DATA FOR ANALYSIS:
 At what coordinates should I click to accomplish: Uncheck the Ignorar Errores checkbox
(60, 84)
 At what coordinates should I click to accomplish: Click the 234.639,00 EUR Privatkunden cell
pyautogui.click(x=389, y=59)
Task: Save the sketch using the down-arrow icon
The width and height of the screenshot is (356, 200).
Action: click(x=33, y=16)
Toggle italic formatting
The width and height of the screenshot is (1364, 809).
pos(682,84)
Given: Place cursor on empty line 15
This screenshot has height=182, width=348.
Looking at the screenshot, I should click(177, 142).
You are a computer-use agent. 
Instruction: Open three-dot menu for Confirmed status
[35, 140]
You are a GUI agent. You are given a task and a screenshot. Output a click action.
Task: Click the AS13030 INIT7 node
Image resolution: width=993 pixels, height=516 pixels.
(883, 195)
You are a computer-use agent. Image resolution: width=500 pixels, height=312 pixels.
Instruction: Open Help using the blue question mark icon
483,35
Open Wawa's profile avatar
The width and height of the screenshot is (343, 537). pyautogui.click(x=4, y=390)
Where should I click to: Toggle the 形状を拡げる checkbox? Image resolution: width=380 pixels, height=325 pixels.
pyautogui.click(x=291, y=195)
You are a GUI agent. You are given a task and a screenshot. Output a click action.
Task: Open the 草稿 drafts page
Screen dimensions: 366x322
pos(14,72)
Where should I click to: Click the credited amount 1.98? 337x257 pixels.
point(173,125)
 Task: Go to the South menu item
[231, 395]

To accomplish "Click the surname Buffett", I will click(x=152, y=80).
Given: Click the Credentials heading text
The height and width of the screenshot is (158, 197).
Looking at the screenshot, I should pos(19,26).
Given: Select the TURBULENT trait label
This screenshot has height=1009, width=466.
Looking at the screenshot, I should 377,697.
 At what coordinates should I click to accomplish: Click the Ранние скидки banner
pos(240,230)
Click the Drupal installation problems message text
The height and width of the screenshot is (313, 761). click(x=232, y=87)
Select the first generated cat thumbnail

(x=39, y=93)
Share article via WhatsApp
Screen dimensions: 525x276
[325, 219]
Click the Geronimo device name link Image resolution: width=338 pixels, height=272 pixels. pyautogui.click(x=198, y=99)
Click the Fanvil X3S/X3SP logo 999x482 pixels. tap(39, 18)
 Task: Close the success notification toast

WHAT TO WORK ON: Wherever the string "agent" occurs in the records above, copy that line.

COMPLETED EXERCISE:
You are a computer-use agent. 
You are a GUI agent. You are given a task and a screenshot. Output a click action.
You are a computer-use agent. Image resolution: width=500 pixels, height=312 pixels.
You are a GUI agent. You are given a task and a screenshot. Output a click action.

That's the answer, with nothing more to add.